═════ Listed entries ═════
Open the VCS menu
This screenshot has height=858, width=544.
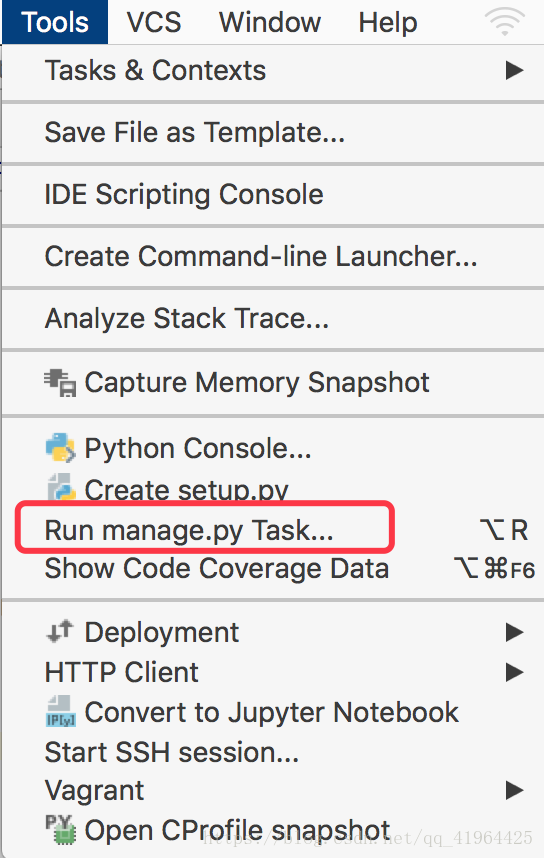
═════
═════ Listed entries ═════
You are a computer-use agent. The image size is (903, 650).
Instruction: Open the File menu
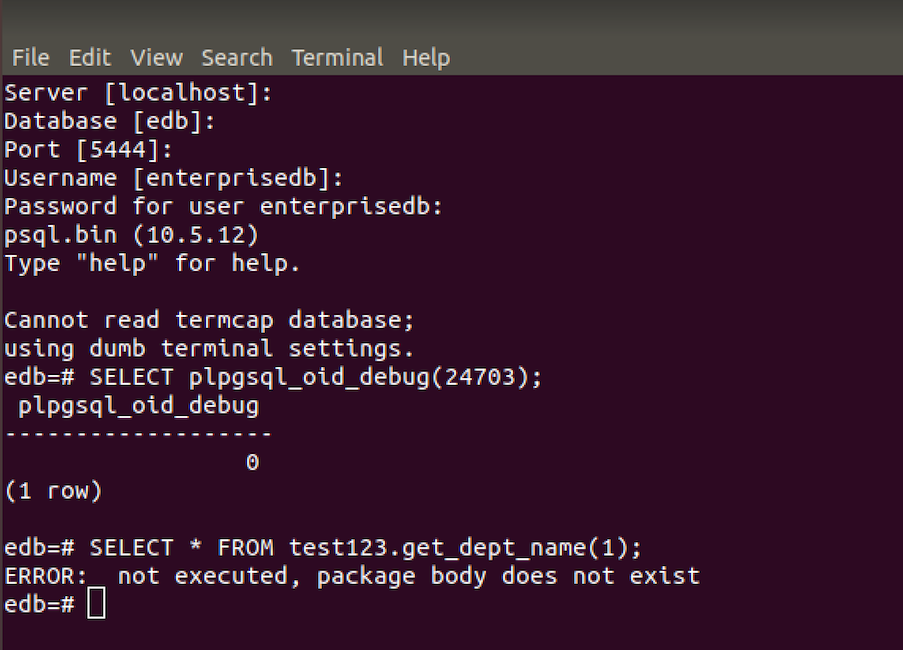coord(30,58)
═════
═════ Listed entries ═════
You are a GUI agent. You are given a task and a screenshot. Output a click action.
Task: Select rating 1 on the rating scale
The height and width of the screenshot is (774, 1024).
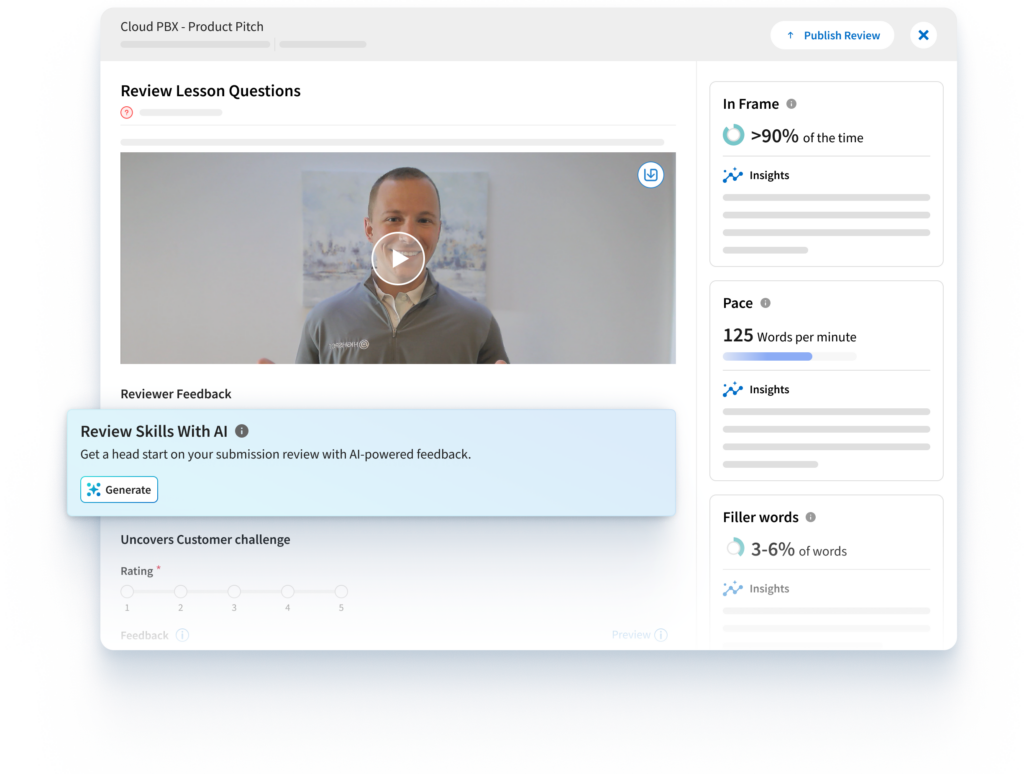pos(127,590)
═════
Work instruction: From the material above, gather all lines that include the string "agent" and copy them.

The completed task:
You are a computer-use agent. The image size is (903, 650).
You are a GUI agent. You are given a task and a screenshot. Output a click action.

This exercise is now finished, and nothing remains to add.